According to Collinge, many students operate under the illusion that most loan companies are a direct subsidy of the government and do not stand to gain profit. He said this misconception began in 1994, when Congress enabled student loan companies to spin off from the government and become for-profit organizations; as a result, companies started strictly looking to make money and disregarding the situation of the student.
More frightening, said Collinge, is that the collection agencies go after people who are willing to pay their principle with interest.
He pointed out that “most students are willing to pay back their loans at a reasonable amount, which includes the principle with interest. “It is only when companies start charging exorbitant penalty fees that people run into trouble.”
One aspect of Student Loan Justice is to compile stories of people whose lives, according to their assessment, have been ruined due to the overwhelming debt they have accrued and the strategies collection agencies use to retrieve their money.
“It is not uncommon to read stories about people committing suicide because they cannot deal with the burden of their debt. It becomes insurmountable,” Collinge said.

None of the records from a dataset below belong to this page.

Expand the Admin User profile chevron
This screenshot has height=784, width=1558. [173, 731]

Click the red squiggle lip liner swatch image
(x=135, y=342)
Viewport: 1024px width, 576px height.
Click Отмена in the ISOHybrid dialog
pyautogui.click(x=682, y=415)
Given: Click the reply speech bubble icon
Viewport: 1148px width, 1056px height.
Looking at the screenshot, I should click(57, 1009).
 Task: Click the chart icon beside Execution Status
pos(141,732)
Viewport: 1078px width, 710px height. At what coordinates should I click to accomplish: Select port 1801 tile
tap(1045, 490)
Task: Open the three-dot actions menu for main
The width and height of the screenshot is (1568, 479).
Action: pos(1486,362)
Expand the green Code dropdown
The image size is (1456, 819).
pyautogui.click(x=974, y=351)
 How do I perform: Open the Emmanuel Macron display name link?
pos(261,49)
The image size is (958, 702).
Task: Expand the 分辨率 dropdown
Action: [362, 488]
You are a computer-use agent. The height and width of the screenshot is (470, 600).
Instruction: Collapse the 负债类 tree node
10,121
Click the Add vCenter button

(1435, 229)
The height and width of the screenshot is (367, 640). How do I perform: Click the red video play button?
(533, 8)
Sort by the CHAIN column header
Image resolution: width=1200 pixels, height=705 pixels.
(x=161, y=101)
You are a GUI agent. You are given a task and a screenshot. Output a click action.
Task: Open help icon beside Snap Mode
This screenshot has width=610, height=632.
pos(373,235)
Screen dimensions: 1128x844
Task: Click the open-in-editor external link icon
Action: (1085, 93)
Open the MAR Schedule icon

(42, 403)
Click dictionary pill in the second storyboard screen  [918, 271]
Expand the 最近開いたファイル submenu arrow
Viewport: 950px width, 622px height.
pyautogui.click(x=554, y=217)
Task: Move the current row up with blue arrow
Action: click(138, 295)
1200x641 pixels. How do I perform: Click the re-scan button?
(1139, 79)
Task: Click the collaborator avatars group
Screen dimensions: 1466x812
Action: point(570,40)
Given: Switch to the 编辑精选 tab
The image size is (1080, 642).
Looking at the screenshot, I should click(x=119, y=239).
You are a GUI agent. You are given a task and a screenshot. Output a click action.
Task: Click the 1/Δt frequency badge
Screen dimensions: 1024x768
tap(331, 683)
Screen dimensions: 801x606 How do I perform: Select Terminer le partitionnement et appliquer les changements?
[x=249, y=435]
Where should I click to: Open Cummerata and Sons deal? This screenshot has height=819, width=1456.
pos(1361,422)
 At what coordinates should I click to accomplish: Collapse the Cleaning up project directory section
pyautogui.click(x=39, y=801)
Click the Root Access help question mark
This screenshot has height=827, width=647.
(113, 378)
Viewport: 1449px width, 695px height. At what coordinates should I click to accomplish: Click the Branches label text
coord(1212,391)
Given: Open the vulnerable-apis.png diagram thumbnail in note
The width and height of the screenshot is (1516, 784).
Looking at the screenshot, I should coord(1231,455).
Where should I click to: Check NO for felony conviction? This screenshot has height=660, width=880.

He said that many people are forced to flee the country due to the belligerent tactics employed by collection agencies.
He recalled the story of a young woman attending John Hopkins University who had taken on so much debt during her battle with breast cancer that she ended up committing suicide despite recovering from illness.
“Financial debt is an embarrassing nightmare, but then there just gets to be a point where enough is enough. People want to fight back … people want to pay. It is a massive psychological strain,” he said.
Heather Dunbar, who organized Collinge’s speech, said she knew the effects of overwhelming debt. Recently, the 40th anniversary of her unpaid loan just passed.
“The biggest consequence of that debt is that is really takes money out of the community,” Dunbar said.
Collinge, who himself at one point amassed debt up to $100,000 after attending The University of Southern California and California Institutite of Technology, said that the behavior of most lenders is monopolistic.
Because of the current structure of student loans, a person can only consolidate their debt once, so they are forced to stick one lender . He said that universities also enable lenders to trap students, since many institutions take on preferred lenders that bind students to one company without their knowledge.
Collinge is in the process of lobbying for political action that creates a fairer process of debt payment.
“Students are in dire need of counseling when it comes to debt. They need to know the infrastructure behind these loans,” he stated.
Collinge said he hopes to see results with the Student Borrower Bill of Rights but admits the document will probably go nowhere despite backing by Hillary Clinton. In spite of these setbacks, he said the goal is to have more people speak out and incorporate the ideas presented in the bill into a larger document sponsored by the Higher Education Act.
“Student loan is a national problem that ruins millions of lives. The word needs to spread about this. There is true strength in numbers when people seek out others in the same circumstances,” he said.